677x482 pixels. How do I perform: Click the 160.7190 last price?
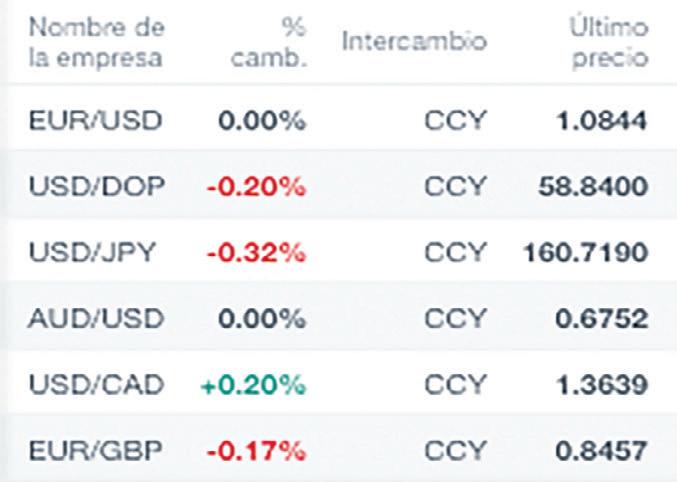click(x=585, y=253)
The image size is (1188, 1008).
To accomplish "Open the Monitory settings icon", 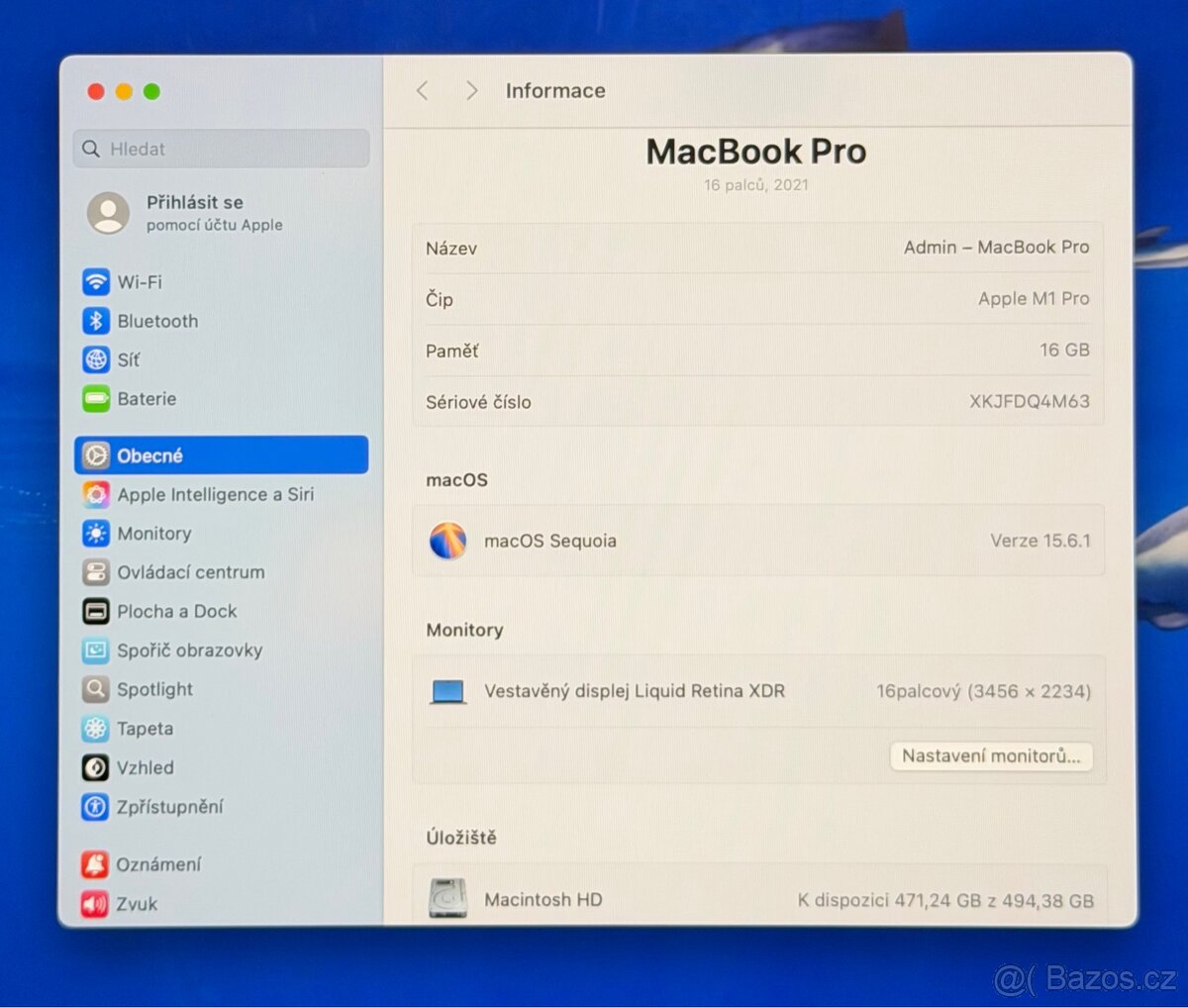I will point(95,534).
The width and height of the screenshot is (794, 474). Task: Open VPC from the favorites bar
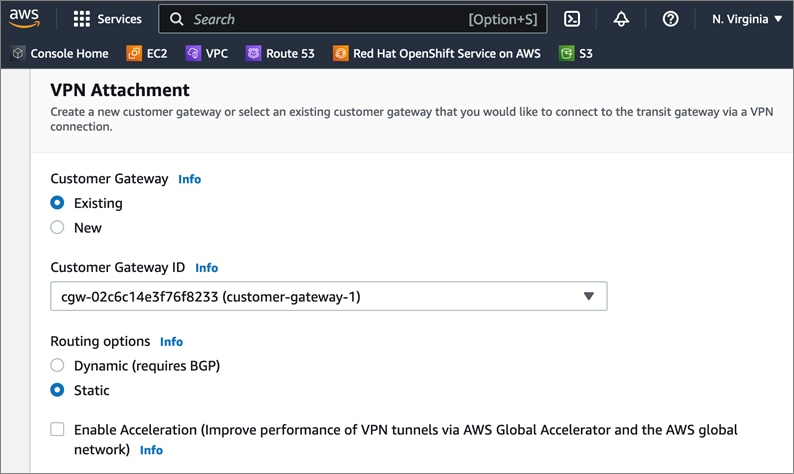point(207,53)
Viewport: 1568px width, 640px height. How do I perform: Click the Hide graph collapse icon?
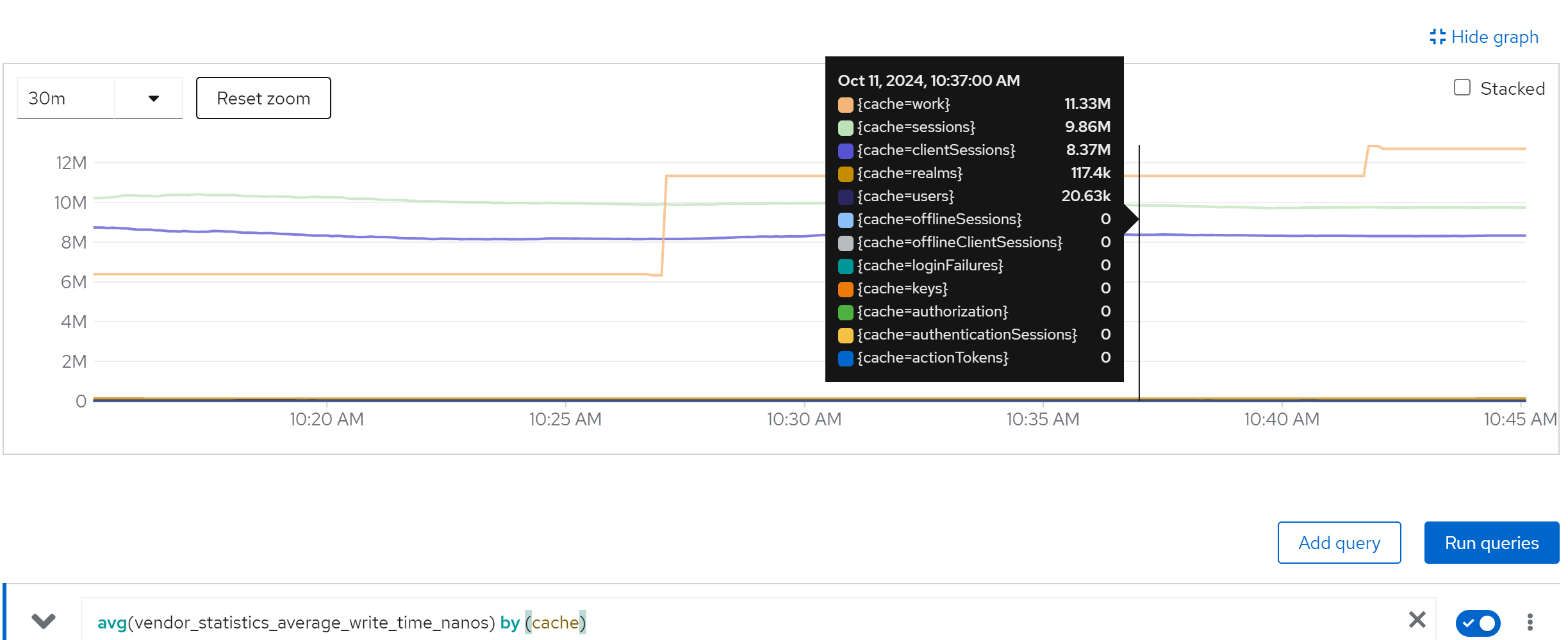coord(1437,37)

━━━━

◆ The task ◆
What the answer needs is every line from the one containing "The width and" through the final line of the data above, copied exactly, without pictures.

◆ Answer to the problem ◆
The width and height of the screenshot is (794, 474). Task: Open VPC from the favorites bar
point(207,53)
Viewport: 1568px width, 640px height. How do I perform: Click the Hide graph collapse icon?
coord(1437,37)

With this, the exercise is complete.